In my seat, I hear every day from parent group leaders desperately trying to get more parents involved in their groups. Parent involvement is the most searched term on our PTOtoday.com Web site. Our involvement seminars are the most well attended talks at our PTO Today conferences. Clearly, parent group leaders want more parents involved. You’d love help. You’d gladly allow someone else a turn counting gift wrap receipts.

Why is it, then, that so many parents feel closed out of and unwelcome in parent groups? Why is “the PTO is a clique” the most whispered criticism of parent groups across the country?

The answer: Your group is a clique. The critics have a point.

The problem is that in matters of membership and involvement, impressions matter far more than reality. If even one parent thinks of your group as a clique, then you are a clique. As beauty is in the eye of the beholder, so is clique-ism. And the sooner you realize that, the more effective your involvement efforts will become.

When it comes to this discussion, I always think back to a mom who was sitting in the middle of the pack during an involvement seminar at our Dallas conference last year. At first glance, she was quiet and unassuming, but when she spoke her words made the entire room sit up and take notice.

She spoke with passion about the very first PTO meeting she attended at her school three years earlier. She was new to the town, and her oldest child had just entered the school. She knew no one at the meeting and little about how parent groups work. But she knew she wanted to get involved. And she found the courage—she used the word courage; it’s how she felt—to attend the meeting as a stranger in a strange place.

When she arrived at the meeting, there were about 15 moms in attendance. One group of about eight—she later learned they were the officers and a couple of chairpeople—were at the front of the room talking together.

The meeting went off without a hitch: minutes, treasurer’s report, old business, new business. Officers sat at a head table, and several times inside jokes were passed about past PTO events and school activities. Building membership and increasing meeting attendance were mentioned several times, though this newcomer never did raise her hand to volunteer. She also wasn’t asked personally. She didn’t introduce herself to the officers, nor did the officers introduce themselves to her or to the group.

She went home and vowed never to go back to a PTO meeting. She felt like an outsider and hated that feeling. To her, the PTO was a clique and she wasn’t part of it. At our conference, she compared the feeling to her high school days and not being part of the cool crowd. She was near tears at the end of her story.

Amazingly enough, her story concludes with her now as president of that same PTO, and she makes it her everyday mission to be sure her group is as welcoming as it can be. It’s an amazing turnabout, and she’s truly a rare volunteer. Just a very few parents would jump back in after that initial experience. Most would chalk it up to a lesson learned and never go back.

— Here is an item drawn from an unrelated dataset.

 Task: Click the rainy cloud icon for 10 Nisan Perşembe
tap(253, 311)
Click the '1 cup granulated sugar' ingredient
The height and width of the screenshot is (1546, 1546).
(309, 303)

What are new parents experiencing when they first interact with your group?

The funny thing is that I’d almost guarantee that the leaders of that Texas group didn’t see themselves as a clique. And I know that they didn’t mean to shut people out. But impressions are so powerful.

It’s up to you to institute policies and procedures and habits that create an atmosphere of openness to newcomers. Even if it’s awkward or feels a bit goofy, you—at every meeting and every event—need to look proactively for new faces and personally welcome them. At every meeting, all of your officers should introduce themselves, and every newcomer should be recognized. Deliberately avoid the circles of friends or leaders that naturally develop in every group. Have your leaders sit out in the crowd, not together and certainly not at a head table.

A few more tips:

  • Have a greeter at the door of your meetings and events, someone specifically assigned to make newcomers feel welcome.
  • Use nametags to level the playing field between newcomers and well-known veterans.
  • Always explain business items, even if they’re held over from previous meetings. Don’t assume “everybody knows.”
  • Make people raise their hands and be recognized before they speak. Otherwise meetings can devolve into chit-chat, almost always among the “regulars.”

You can’t eliminate all criticism, but you can choose whether to listen to critics to see whether there may be a grain of truth or to dismiss them out of hand. In the clique case, you’ll do well to err on the side of the critics. Greater involvement will be the result.